Suppose that $A^a = 0$ and that $B^b=0$ for some integers $a,b\geq 1$ (i.e. that $A$ and $B$ are nilpotent), and furthermore that $AB=BA$ (i.e. that they commute).
You have then that $(A^3B)^{ab} = A^{3ab}B^{ab} = (A^a)^{3b}(B^b)^a = 0^{3b}0^a=0$
(Note: we could have used a smaller exponent than $ab$ and gotten a similar result, but it is unimportant. All we needed was to show that $A^3B$ is nilpotent, but we didn't care what the smallest such power is that works. An exponent as small as $\min\{a,b\}$ would have sufficed.)
(Also note: the step $(A^3B)^k = A^{3k}B^k$ is only valid if $A$ and $B$ commute. This is not true in general.)
As for $(A-2B)$, we approach similarly and use a weaker form of the binomial expansion argument that hopefully you will understand better than the solution you saw earlier.
$(A-2B)^{a+b} = \underbrace{(A-2B)(A-2B)(A-2B)\cdots (A-2B)}_{a+b~\text{number of times}}$
If you expand the right-hand side by "foiling", you will see that every term will be of the form $A^i(-2B)^j$ where $i+j=a+b$. You will have $i\geq a$ or $j\geq b$.

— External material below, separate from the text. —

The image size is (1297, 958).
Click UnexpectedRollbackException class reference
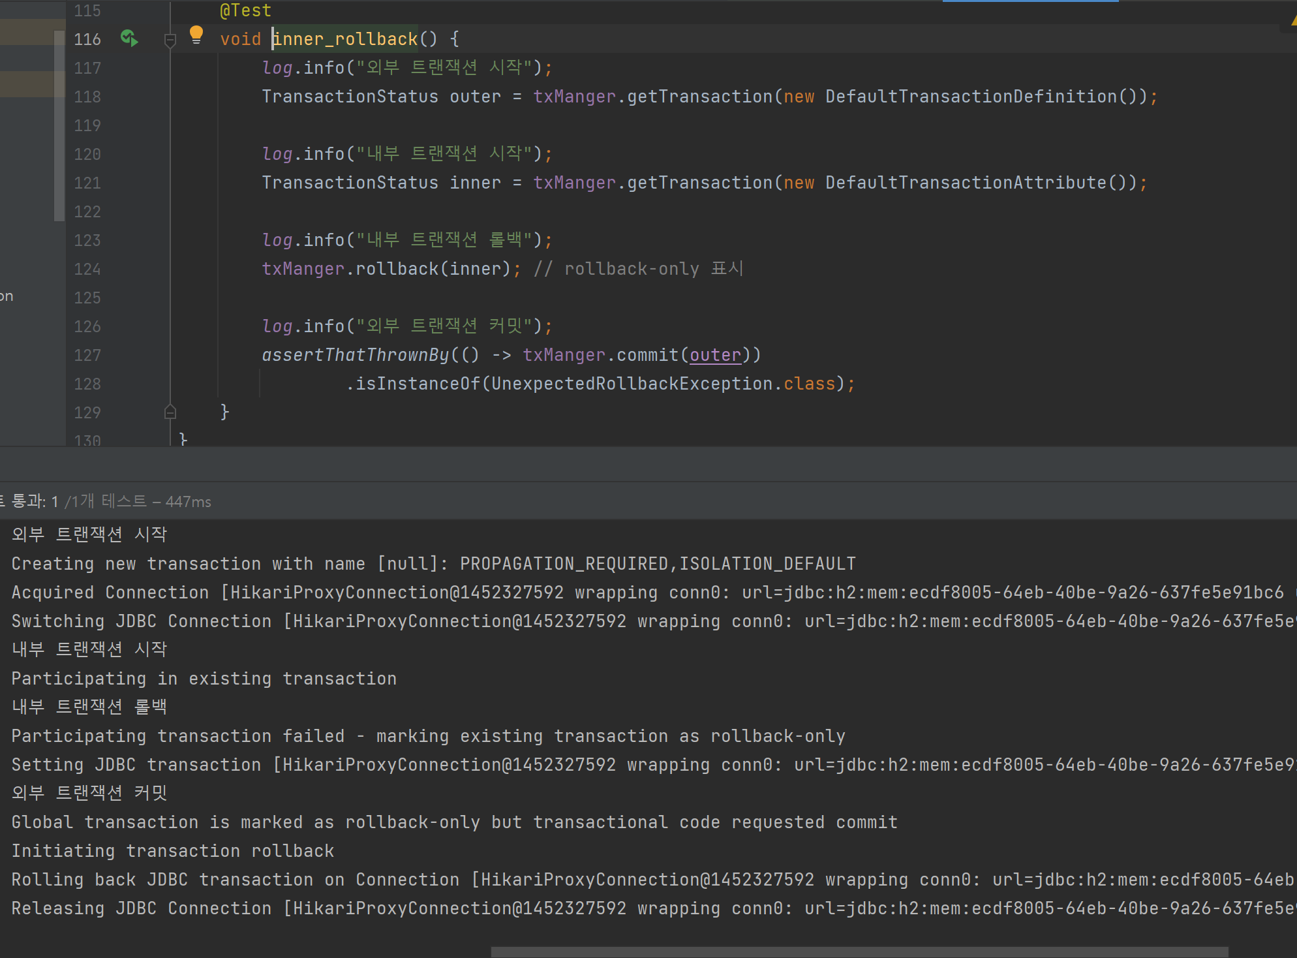point(632,384)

In the first case, $A^i$ will be zero then, and any matrix times a zero matrix will be zero. In the second case, $(-2B)^j$ will be zero, and the product will again be zero.
As a result, all terms in the expansion of $(A-2B)^{a+b}$ will be zero, and so $(A-2B)^{a+b}=0$, showing its nilpotence.